Published : Mar 30, 2017, 6:13 am IST
Updated : Mar 30, 2017, 6:14 am IST

The Aravani Art Project — with transgender people in public art installations across many Indian cities, is spreading its wings!

Wall art at the Vivek Vihar metro station in Jaipur
 Wall art at the Vivek Vihar metro station in Jaipur

Motifs and abstract portraits of transgender people adorn the walls of many cities. The wall murals are not just pleasing to eyes, but also send out a message about transgender rights and equality, and spread awareness among the public about the community.

Poornima Sukumar, founder of the campaign, worked closely with the transgender community for a documentary three years ago. She wanted to prolong her association with them in a vibrant way, and the Aravani Art Project came into existence last year.


Talking about the project, Poornima says, “In every city we have worked at, at least ten people from the transgender community were involved. The project is not just about the art we create. We bring transgender people from different cities to participate, giving the team a chance to interact and learn from each other.”

Shanthi during an art session with school kidsShanthi during an art session with school kids

Shanthi Sonu, an RJ with RadioActiv, a community radio station in Bengaluru, who is also a part of the project, says, “I’m delighted to represent my community through this program.

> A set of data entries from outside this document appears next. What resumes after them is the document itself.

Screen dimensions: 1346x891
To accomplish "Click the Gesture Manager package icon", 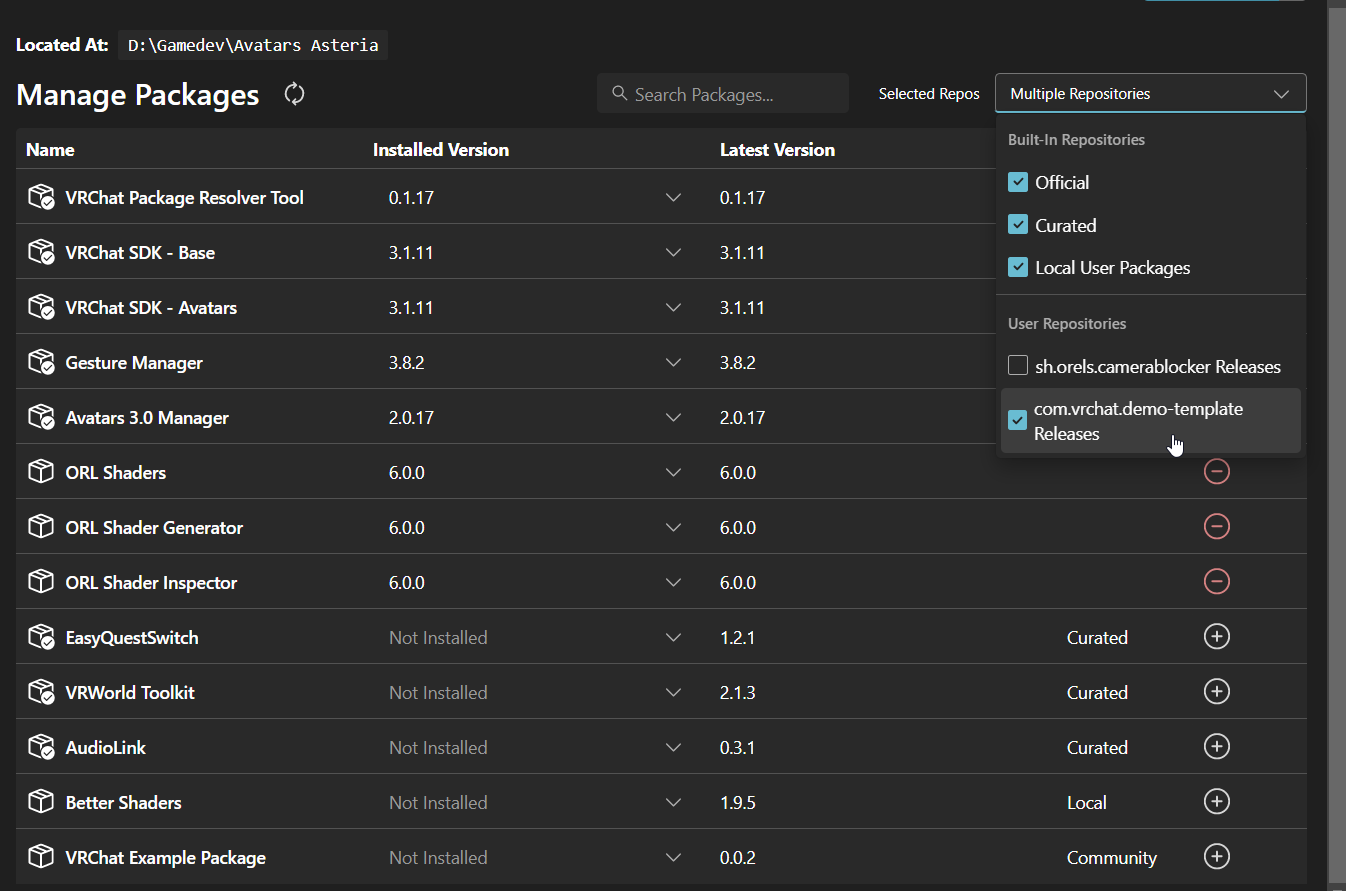I will coord(41,362).
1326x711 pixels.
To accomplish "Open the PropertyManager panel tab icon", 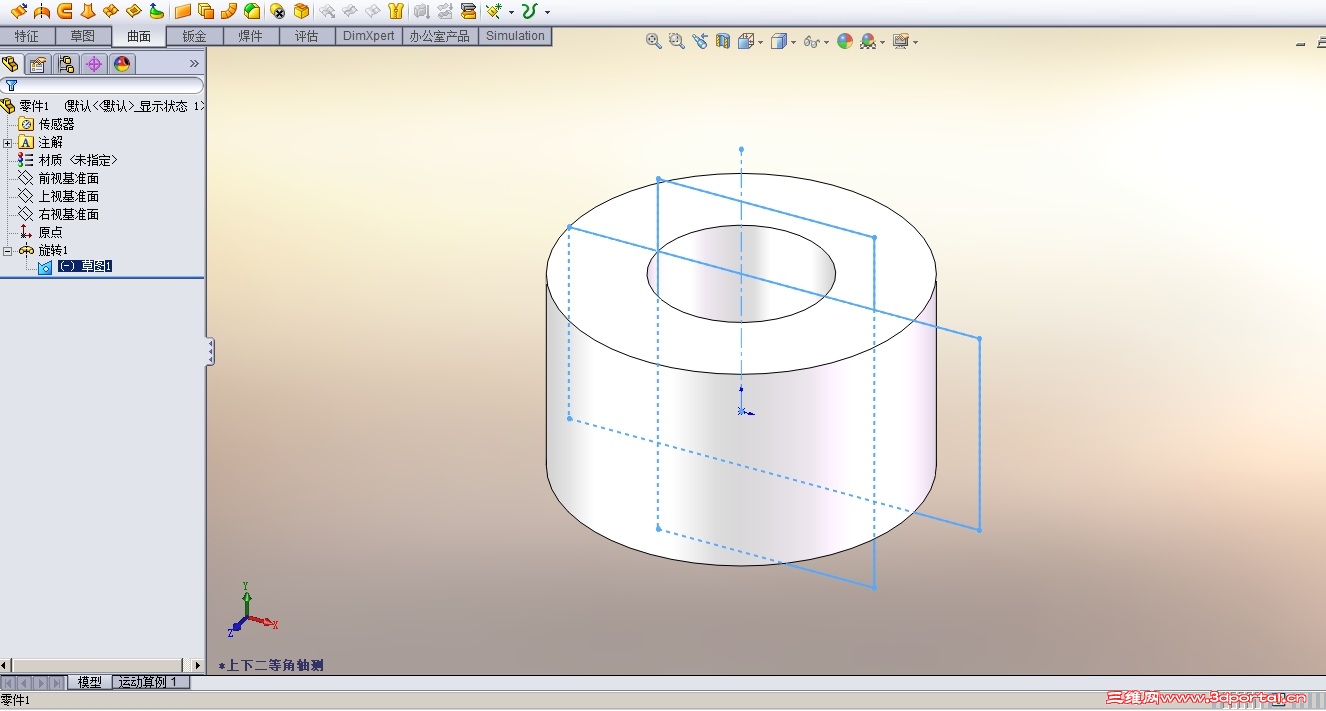I will pos(38,64).
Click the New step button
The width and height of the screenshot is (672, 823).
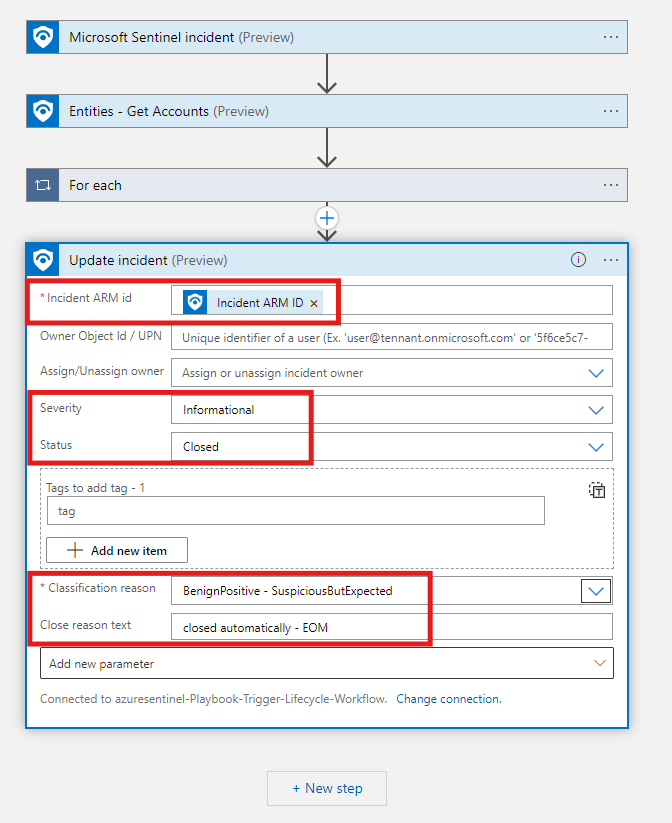click(x=327, y=788)
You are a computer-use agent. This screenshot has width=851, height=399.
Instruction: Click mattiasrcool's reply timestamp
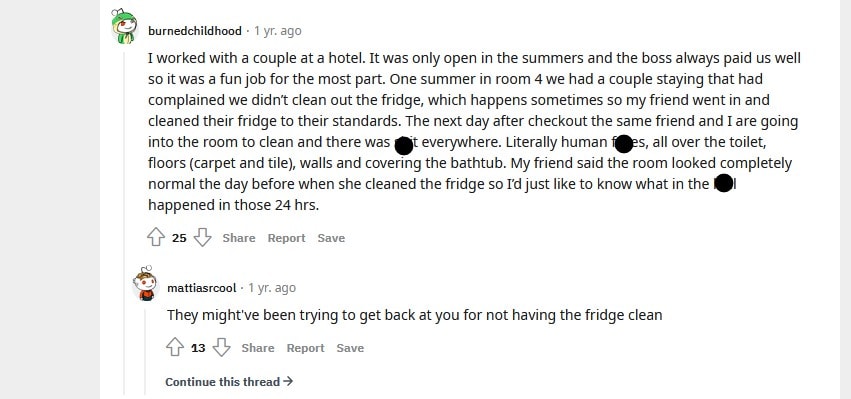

I was surprised to see this project on Facebook one day — nothing of this sort has been done in India before, and I immediately contacted Poornima to be a part of it.”


Although she had no prior experience with wall art, Shanthi says she gained confidence after being part of a wall painting project done by the group at a small village school. “I was skeptical about how my identity will be perceived by the children at the school. But, I was welcomed by all of them, who did not have even the slightest prejudice against me,” she shares.

The theme of the new wall art  is Manidham Malarattum (Let humanity bloom). Explaining it, Poornima says, “Usually, we would do camouflage art with the faces of a few transgender people, now we have transitioned to mostly portraits with a social message in the local vernacular.”


This wall art will also be a dedication to Tara, the transwoman who was found burnt outside a police station in Chennai, in November last year.

Shanthi and PoornimaShanthi and Poornima

Talking about the response the initiative has received from transgender groups, Poornima says “The initiative has definitely given them a fresh perspective towards life and the society. The community does not have much trust towards the society. With many people willing to work with and for the transgender community, I think the project would give them more strength and belief.”

Shanthi adds, “This is something anyone can do — there’s no reason to stop more members from joining us.”